Recent developments in the biopharmaceutical world have ushered in a new era of innovation to the great benefit of American patients. New, groundbreaking, highly effective prescription drugs have become available to treat diseases such as arthritis, psoriasis, cancer and Crohn’s.
Biologic drugs, made from living organisms unlike traditional small molecule pharmaceuticals, hold incredible promise for the future of American healthcare. However, two major factors — safety and cost — will determine whether doctors can effectively utilize them to treat their patients, and whether patients fully embrace these medicines in the coming years.
Congress passed the Biologics Price Competition and Innovation Act in 2009, and as its name suggests, it was intended to strike an appropriate balance between innovation and access, as the Hatch-Waxman Act for generic drugs had done nearly 30 years earlier.
Most important, it created a pathway for the approval of biosimilars in the United States, which are medically equivalent versions of biologics which would compete with innovator drugs after a 12-year market exclusivity period. Europe, which approved its first biosimilar in 2006, has already saved tens of billions of dollars through competition between biosimilars and biologics.
Competition drives down costs and provides both physicians and their patients with choices, a critical component of a functioning free market. However, confidence in safety and quality is an essential part of this availability of choice, and of the willingness of doctors to prescribe certain medications and pharmacists to fill those orders.
The U.S. relies on a similar system to the European Union. Drug safety, quality, and efficacy are overseen and ensured by an independent agency, using scientific standards developed by researchers and industry experts. This system has functioned smoothly for decades in the United States and contributes to a more robust competitive market.
Unfortunately, language has been included in a piece of legislation currently moving through Congress, the Lower Health Care Costs Act (S.1895), which would strip the requirement for biologic medicines to adhere to existing standards set by independent experts. The proposed language in S.1895, Section 207, could put patient safety at risk and undermine manufacturers’ ability to bring competing products to market, which could keep prices high for consumers.
These standards, many of which are called monographs, are not created until after the Food and Drug Administration has already approved a drug for sale in the United States, and therefore cannot impede the regulatory approval process. These standards have also been adjusted in recent years by the experts who develop them, which can now better account for the complexity of the medicines to which they apply.
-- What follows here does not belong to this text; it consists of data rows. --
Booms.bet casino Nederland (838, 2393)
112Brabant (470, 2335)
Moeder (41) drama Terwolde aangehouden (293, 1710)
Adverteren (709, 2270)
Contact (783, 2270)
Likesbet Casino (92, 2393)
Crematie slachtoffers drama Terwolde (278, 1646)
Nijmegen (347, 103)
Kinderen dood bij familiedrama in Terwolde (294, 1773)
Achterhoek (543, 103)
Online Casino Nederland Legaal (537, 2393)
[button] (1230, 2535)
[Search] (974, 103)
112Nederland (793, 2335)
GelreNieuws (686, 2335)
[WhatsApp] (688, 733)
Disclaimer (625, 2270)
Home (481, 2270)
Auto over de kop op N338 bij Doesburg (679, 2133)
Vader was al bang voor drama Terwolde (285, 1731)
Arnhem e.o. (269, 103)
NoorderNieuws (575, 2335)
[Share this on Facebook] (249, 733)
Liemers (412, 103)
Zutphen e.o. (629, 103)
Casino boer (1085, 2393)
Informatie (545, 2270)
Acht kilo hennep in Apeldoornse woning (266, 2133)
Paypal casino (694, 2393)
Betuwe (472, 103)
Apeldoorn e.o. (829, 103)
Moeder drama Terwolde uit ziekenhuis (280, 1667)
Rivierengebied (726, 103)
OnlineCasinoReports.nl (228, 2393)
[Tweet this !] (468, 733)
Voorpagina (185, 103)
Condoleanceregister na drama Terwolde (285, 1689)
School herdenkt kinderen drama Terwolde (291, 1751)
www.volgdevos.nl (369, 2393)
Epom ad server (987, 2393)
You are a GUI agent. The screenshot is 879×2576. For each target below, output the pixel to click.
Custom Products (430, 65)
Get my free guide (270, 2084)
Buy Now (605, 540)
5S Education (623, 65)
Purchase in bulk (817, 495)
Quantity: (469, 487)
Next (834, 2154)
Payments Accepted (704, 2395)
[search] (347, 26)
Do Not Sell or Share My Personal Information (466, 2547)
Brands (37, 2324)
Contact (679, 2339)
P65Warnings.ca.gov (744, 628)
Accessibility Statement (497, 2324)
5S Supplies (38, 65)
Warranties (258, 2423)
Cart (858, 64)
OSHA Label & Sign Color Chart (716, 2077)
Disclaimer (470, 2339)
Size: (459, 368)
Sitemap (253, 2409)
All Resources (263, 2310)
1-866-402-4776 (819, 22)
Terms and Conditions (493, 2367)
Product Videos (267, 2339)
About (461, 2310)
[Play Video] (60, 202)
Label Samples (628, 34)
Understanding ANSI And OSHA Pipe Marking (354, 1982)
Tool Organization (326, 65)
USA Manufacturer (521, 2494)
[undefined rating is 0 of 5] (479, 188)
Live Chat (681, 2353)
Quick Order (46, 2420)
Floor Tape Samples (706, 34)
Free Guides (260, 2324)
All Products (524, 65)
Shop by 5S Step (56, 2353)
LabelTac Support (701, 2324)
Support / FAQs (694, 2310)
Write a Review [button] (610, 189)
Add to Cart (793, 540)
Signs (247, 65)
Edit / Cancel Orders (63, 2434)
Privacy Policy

While there is, unfortunately, a myriad of factors which do obstruct the entry of biosimilars into the United States’ market, the existence of independent, scientifically informed safety standards is not one of them. In fact, manufacturers of competing drugs use the public standards as benchmarks to develop their own products, speeding up their own market entry to the direct benefit of American patients who are seeking new approaches to address soaring drug costs. In fact, a recent RAND study estimates savings from biosimilars to reach as much as $150 billion over a 10-year period.
Section 207 seems to be a solution in search of a problem. It is supported by neither the pharmaceutical industry nor the pharmacy community, and it would put an increased strain on the FDA at a time when the agency should be hyper-focused on approving new drugs to compete in the U.S. market, without sacrificing quality or safety.
If prescription drug legislation is going to advance this year, the Senate would be wise to move the bill along without Section 207.